Task requirements: Repeat all the data that appears below, keeping it exact.

(Stored data)
──────────────────────────────
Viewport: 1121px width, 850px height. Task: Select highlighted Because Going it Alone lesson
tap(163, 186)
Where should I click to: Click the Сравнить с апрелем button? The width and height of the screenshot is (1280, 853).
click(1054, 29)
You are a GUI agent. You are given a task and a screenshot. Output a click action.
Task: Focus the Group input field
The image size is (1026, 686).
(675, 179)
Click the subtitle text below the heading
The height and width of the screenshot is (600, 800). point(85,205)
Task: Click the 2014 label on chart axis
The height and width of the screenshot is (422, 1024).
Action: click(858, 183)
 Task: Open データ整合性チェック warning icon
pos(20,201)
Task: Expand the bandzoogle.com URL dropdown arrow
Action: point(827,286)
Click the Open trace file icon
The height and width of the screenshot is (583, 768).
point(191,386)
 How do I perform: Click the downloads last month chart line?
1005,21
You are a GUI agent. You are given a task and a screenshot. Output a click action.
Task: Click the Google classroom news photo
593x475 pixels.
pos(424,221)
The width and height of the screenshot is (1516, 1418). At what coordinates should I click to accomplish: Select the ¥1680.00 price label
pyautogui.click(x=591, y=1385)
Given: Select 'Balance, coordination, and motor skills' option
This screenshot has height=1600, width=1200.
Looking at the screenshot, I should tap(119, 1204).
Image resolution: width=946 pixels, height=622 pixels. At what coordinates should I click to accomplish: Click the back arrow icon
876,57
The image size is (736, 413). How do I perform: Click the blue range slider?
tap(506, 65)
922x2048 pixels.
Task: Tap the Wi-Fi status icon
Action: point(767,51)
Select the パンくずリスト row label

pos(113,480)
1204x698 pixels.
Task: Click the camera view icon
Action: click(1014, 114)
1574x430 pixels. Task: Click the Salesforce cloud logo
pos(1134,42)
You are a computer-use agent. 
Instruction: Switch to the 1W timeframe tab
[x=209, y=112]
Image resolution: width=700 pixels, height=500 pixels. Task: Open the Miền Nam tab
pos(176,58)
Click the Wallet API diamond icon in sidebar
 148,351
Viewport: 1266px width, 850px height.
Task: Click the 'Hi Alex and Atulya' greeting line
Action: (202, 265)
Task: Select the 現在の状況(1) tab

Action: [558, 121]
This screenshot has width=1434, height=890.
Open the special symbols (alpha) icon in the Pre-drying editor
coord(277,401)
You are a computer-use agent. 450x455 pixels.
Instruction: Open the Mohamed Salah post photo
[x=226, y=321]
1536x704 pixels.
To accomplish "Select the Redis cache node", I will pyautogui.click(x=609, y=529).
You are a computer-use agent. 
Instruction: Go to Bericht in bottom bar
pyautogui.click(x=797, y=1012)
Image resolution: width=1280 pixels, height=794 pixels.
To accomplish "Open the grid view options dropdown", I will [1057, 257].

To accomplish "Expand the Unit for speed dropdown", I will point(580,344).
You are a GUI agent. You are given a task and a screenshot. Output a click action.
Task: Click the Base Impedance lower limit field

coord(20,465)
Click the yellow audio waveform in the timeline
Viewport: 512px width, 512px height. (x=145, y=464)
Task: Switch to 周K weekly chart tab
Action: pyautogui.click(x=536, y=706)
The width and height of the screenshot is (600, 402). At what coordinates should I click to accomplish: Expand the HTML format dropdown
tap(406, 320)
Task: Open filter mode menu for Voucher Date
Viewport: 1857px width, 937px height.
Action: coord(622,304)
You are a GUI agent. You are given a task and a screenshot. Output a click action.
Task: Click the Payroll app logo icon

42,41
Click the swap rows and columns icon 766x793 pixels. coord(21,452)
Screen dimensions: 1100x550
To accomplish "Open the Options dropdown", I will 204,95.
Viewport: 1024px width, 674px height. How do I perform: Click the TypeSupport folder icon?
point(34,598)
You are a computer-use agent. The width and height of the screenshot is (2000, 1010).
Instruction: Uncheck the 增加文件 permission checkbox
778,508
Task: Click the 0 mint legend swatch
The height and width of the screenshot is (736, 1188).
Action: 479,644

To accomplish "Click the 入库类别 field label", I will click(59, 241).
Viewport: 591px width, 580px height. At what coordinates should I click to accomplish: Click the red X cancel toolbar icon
──────────────────────────────
Expected answer:
Viewport: 1121px width, 850px height. Task: Select highlighted Because Going it Alone lesson
tap(163, 186)
Where should I click to: Click the Сравнить с апрелем button? The width and height of the screenshot is (1280, 853).
click(1054, 29)
You are a GUI agent. You are given a task and a screenshot. Output a click action.
Task: Focus the Group input field
The image size is (1026, 686).
(675, 179)
Click the subtitle text below the heading
The height and width of the screenshot is (600, 800). point(85,205)
Task: Click the 2014 label on chart axis
The height and width of the screenshot is (422, 1024).
Action: click(858, 183)
 Task: Open データ整合性チェック warning icon
pos(20,201)
Task: Expand the bandzoogle.com URL dropdown arrow
Action: point(827,286)
Click the Open trace file icon
The height and width of the screenshot is (583, 768).
point(191,386)
 How do I perform: Click the downloads last month chart line?
1005,21
You are a GUI agent. You are given a task and a screenshot. Output a click action.
Task: Click the Google classroom news photo
593x475 pixels.
pos(424,221)
The width and height of the screenshot is (1516, 1418). At what coordinates should I click to accomplish: Select the ¥1680.00 price label
pyautogui.click(x=591, y=1385)
Given: Select 'Balance, coordination, and motor skills' option
This screenshot has height=1600, width=1200.
Looking at the screenshot, I should tap(119, 1204).
Image resolution: width=946 pixels, height=622 pixels. At what coordinates should I click to accomplish: Click the back arrow icon
876,57
The image size is (736, 413). How do I perform: Click the blue range slider?
tap(506, 65)
922x2048 pixels.
Task: Tap the Wi-Fi status icon
Action: point(767,51)
Select the パンくずリスト row label

pos(113,480)
1204x698 pixels.
Task: Click the camera view icon
Action: click(1014, 114)
1574x430 pixels. Task: Click the Salesforce cloud logo
pos(1134,42)
You are a computer-use agent. 
Instruction: Switch to the 1W timeframe tab
[x=209, y=112]
Image resolution: width=700 pixels, height=500 pixels. Task: Open the Miền Nam tab
pos(176,58)
Click the Wallet API diamond icon in sidebar
 148,351
Viewport: 1266px width, 850px height.
Task: Click the 'Hi Alex and Atulya' greeting line
Action: (202, 265)
Task: Select the 現在の状況(1) tab

Action: [558, 121]
This screenshot has width=1434, height=890.
Open the special symbols (alpha) icon in the Pre-drying editor
coord(277,401)
You are a computer-use agent. 450x455 pixels.
Instruction: Open the Mohamed Salah post photo
[x=226, y=321]
1536x704 pixels.
To accomplish "Select the Redis cache node", I will pyautogui.click(x=609, y=529).
You are a computer-use agent. 
Instruction: Go to Bericht in bottom bar
pyautogui.click(x=797, y=1012)
Image resolution: width=1280 pixels, height=794 pixels.
To accomplish "Open the grid view options dropdown", I will [1057, 257].

To accomplish "Expand the Unit for speed dropdown", I will point(580,344).
You are a GUI agent. You are given a task and a screenshot. Output a click action.
Task: Click the Base Impedance lower limit field

coord(20,465)
Click the yellow audio waveform in the timeline
Viewport: 512px width, 512px height. (x=145, y=464)
Task: Switch to 周K weekly chart tab
Action: pyautogui.click(x=536, y=706)
The width and height of the screenshot is (600, 402). At what coordinates should I click to accomplish: Expand the HTML format dropdown
tap(406, 320)
Task: Open filter mode menu for Voucher Date
Viewport: 1857px width, 937px height.
Action: coord(622,304)
You are a GUI agent. You are given a task and a screenshot. Output a click action.
Task: Click the Payroll app logo icon

42,41
Click the swap rows and columns icon 766x793 pixels. coord(21,452)
Screen dimensions: 1100x550
To accomplish "Open the Options dropdown", I will 204,95.
Viewport: 1024px width, 674px height. How do I perform: Click the TypeSupport folder icon?
point(34,598)
You are a computer-use agent. The width and height of the screenshot is (2000, 1010).
Instruction: Uncheck the 增加文件 permission checkbox
778,508
Task: Click the 0 mint legend swatch
The height and width of the screenshot is (736, 1188).
Action: 479,644

To accomplish "Click the 入库类别 field label", I will click(59, 241).
Viewport: 591px width, 580px height. At what coordinates should I click to accomplish: Click the red X cancel toolbar icon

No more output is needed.